>> Start RAW DATA

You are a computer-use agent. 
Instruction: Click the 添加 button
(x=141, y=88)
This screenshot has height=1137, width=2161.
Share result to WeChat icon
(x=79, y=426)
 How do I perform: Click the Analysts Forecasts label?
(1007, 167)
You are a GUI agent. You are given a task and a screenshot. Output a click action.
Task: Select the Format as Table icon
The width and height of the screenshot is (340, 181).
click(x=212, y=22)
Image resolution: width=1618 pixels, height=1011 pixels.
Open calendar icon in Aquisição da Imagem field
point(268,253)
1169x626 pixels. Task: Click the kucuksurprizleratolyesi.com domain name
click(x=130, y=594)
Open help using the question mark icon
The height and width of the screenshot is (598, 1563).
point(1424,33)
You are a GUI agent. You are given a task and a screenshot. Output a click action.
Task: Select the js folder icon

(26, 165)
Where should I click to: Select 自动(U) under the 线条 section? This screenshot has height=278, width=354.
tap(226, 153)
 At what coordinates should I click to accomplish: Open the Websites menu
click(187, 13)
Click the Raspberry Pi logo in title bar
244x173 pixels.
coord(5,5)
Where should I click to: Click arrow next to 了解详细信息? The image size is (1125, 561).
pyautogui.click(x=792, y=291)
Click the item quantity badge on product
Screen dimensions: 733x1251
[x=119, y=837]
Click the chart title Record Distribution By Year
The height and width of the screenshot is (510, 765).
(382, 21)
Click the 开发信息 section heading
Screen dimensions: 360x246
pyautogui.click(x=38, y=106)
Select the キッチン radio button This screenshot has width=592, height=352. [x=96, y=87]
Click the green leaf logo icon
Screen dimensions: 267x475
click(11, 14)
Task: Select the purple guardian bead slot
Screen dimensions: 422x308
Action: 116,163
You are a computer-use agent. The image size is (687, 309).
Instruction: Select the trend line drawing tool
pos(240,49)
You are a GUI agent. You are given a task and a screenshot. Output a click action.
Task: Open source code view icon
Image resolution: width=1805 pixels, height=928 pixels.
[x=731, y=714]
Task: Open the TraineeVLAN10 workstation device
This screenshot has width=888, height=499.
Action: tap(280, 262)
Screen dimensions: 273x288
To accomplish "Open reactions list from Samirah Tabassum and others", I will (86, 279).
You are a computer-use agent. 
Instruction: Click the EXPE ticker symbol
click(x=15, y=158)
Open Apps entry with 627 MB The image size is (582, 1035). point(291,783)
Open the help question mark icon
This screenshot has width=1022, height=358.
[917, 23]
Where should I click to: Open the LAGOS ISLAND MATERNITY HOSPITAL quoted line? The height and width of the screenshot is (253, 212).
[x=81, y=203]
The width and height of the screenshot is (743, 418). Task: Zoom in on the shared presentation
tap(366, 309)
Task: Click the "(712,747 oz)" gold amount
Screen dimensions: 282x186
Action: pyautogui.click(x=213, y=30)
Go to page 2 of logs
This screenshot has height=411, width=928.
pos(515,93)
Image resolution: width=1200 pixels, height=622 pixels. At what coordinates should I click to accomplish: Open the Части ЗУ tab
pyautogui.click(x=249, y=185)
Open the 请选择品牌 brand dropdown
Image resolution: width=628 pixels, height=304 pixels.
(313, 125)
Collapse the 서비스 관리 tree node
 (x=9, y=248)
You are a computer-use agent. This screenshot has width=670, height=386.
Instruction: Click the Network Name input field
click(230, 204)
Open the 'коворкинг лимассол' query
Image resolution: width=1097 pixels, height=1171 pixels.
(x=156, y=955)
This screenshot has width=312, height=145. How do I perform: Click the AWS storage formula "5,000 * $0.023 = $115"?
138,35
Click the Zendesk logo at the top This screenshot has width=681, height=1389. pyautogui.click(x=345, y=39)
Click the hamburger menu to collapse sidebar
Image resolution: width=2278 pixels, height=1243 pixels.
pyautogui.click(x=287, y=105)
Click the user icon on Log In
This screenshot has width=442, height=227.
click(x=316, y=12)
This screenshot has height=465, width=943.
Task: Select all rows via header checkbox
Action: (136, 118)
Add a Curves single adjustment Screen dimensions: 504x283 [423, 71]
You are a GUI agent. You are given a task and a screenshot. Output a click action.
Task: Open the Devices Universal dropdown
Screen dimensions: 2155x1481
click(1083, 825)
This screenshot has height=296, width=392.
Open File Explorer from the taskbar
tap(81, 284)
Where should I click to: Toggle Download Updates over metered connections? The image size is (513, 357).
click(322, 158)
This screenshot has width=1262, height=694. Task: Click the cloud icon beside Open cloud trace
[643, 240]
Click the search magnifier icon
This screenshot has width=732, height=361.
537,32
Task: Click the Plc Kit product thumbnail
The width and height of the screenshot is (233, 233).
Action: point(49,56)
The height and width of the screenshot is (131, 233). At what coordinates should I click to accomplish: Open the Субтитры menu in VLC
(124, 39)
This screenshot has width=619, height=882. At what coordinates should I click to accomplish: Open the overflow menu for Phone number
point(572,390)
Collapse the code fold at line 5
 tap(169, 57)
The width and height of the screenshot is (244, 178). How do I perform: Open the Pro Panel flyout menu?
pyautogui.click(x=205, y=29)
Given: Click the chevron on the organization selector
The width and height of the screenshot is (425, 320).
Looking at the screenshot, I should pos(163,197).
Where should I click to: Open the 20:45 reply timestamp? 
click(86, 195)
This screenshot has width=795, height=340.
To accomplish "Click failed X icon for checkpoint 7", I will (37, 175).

>> End RAW DATA

▶ [TO DO]
Convert the data above into a JSON list of strings, with one string per line and blank lines omitted.

▶ [SOLUTION TO THIS EXERCISE]
[
  "You are a computer-use agent. ",
  "Instruction: Click the 添加 button",
  "(x=141, y=88)",
  "This screenshot has height=1137, width=2161.",
  "Share result to WeChat icon",
  "(x=79, y=426)",
  " How do I perform: Click the Analysts Forecasts label?",
  "(1007, 167)",
  "You are a GUI agent. You are given a task and a screenshot. Output a click action.",
  "Task: Select the Format as Table icon",
  "The width and height of the screenshot is (340, 181).",
  "click(x=212, y=22)",
  "Image resolution: width=1618 pixels, height=1011 pixels.",
  "Open calendar icon in Aquisição da Imagem field",
  "point(268,253)",
  "1169x626 pixels. Task: Click the kucuksurprizleratolyesi.com domain name",
  "click(x=130, y=594)",
  "Open help using the question mark icon",
  "The height and width of the screenshot is (598, 1563).",
  "point(1424,33)",
  "You are a GUI agent. You are given a task and a screenshot. Output a click action.",
  "Task: Select the js folder icon",
  "(26, 165)",
  "Where should I click to: Select 自动(U) under the 线条 section? This screenshot has height=278, width=354.",
  "tap(226, 153)",
  " At what coordinates should I click to accomplish: Open the Websites menu",
  "click(187, 13)",
  "Click the Raspberry Pi logo in title bar",
  "244x173 pixels.",
  "coord(5,5)",
  "Where should I click to: Click arrow next to 了解详细信息? The image size is (1125, 561).",
  "pyautogui.click(x=792, y=291)",
  "Click the item quantity badge on product",
  "Screen dimensions: 733x1251",
  "[x=119, y=837]",
  "Click the chart title Record Distribution By Year",
  "The height and width of the screenshot is (510, 765).",
  "(382, 21)",
  "Click the 开发信息 section heading",
  "Screen dimensions: 360x246",
  "pyautogui.click(x=38, y=106)",
  "Select the キッチン radio button This screenshot has width=592, height=352. [x=96, y=87]",
  "Click the green leaf logo icon",
  "Screen dimensions: 267x475",
  "click(11, 14)",
  "Task: Select the purple guardian bead slot",
  "Screen dimensions: 422x308",
  "Action: 116,163",
  "You are a computer-use agent. The image size is (687, 309).",
  "Instruction: Select the trend line drawing tool",
  "pos(240,49)",
  "You are a GUI agent. You are given a task and a screenshot. Output a click action.",
  "Task: Open source code view icon",
  "Image resolution: width=1805 pixels, height=928 pixels.",
  "[x=731, y=714]",
  "Task: Open the TraineeVLAN10 workstation device",
  "This screenshot has width=888, height=499.",
  "Action: tap(280, 262)",
  "Screen dimensions: 273x288",
  "To accomplish \"Open reactions list from Samirah Tabassum and others\", I will (86, 279).",
  "You are a computer-use agent. ",
  "Instruction: Click the EXPE ticker symbol",
  "click(x=15, y=158)",
  "Open Apps entry with 627 MB The image size is (582, 1035). point(291,783)",
  "Open the help question mark icon",
  "This screenshot has width=1022, height=358.",
  "[917, 23]",
  "Where should I click to: Open the LAGOS ISLAND MATERNITY HOSPITAL quoted line? The height and width of the screenshot is (253, 212).",
  "[x=81, y=203]",
  "The width and height of the screenshot is (743, 418). Task: Zoom in on the shared presentation",
  "tap(366, 309)",
  "Task: Click the \"(712,747 oz)\" gold amount",
  "Screen dimensions: 282x186",
  "Action: pyautogui.click(x=213, y=30)",
  "Go to page 2 of logs",
  "This screenshot has height=411, width=928.",
  "pos(515,93)",
  "Image resolution: width=1200 pixels, height=622 pixels. At what coordinates should I click to accomplish: Open the Части ЗУ tab",
  "pyautogui.click(x=249, y=185)",
  "Open the 请选择品牌 brand dropdown",
  "Image resolution: width=628 pixels, height=304 pixels.",
  "(313, 125)",
  "Collapse the 서비스 관리 tree node",
  " (x=9, y=248)",
  "You are a computer-use agent. This screenshot has width=670, height=386.",
  "Instruction: Click the Network Name input field",
  "click(230, 204)",
  "Open the 'коворкинг лимассол' query",
  "Image resolution: width=1097 pixels, height=1171 pixels.",
  "(x=156, y=955)",
  "This screenshot has width=312, height=145. How do I perform: Click the AWS storage formula \"5,000 * $0.023 = $115\"?",
  "138,35",
  "Click the Zendesk logo at the top This screenshot has width=681, height=1389. pyautogui.click(x=345, y=39)",
  "Click the hamburger menu to collapse sidebar",
  "Image resolution: width=2278 pixels, height=1243 pixels.",
  "pyautogui.click(x=287, y=105)",
  "Click the user icon on Log In",
  "This screenshot has width=442, height=227.",
  "click(x=316, y=12)",
  "This screenshot has height=465, width=943.",
  "Task: Select all rows via header checkbox",
  "Action: (136, 118)",
  "Add a Curves single adjustment Screen dimensions: 504x283 [423, 71]",
  "You are a GUI agent. You are given a task and a screenshot. Output a click action.",
  "Task: Open the Devices Universal dropdown",
  "Screen dimensions: 2155x1481",
  "click(1083, 825)",
  "This screenshot has height=296, width=392.",
  "Open File Explorer from the taskbar",
  "tap(81, 284)",
  "Where should I click to: Toggle Download Updates over metered connections? The image size is (513, 357).",
  "click(322, 158)",
  "This screenshot has width=1262, height=694. Task: Click the cloud icon beside Open cloud trace",
  "[643, 240]",
  "Click the search magnifier icon",
  "This screenshot has width=732, height=361.",
  "537,32",
  "Task: Click the Plc Kit product thumbnail",
  "The width and height of the screenshot is (233, 233).",
  "Action: point(49,56)",
  "The height and width of the screenshot is (131, 233). At what coordinates should I click to accomplish: Open the Субтитры menu in VLC",
  "(124, 39)",
  "This screenshot has width=619, height=882. At what coordinates should I click to accomplish: Open the overflow menu for Phone number",
  "point(572,390)",
  "Collapse the code fold at line 5",
  " tap(169, 57)",
  "The width and height of the screenshot is (244, 178). How do I perform: Open the Pro Panel flyout menu?",
  "pyautogui.click(x=205, y=29)",
  "Given: Click the chevron on the organization selector",
  "The width and height of the screenshot is (425, 320).",
  "Looking at the screenshot, I should pos(163,197).",
  "Where should I click to: Open the 20:45 reply timestamp? ",
  "click(86, 195)",
  "This screenshot has width=795, height=340.",
  "To accomplish \"Click failed X icon for checkpoint 7\", I will (37, 175)."
]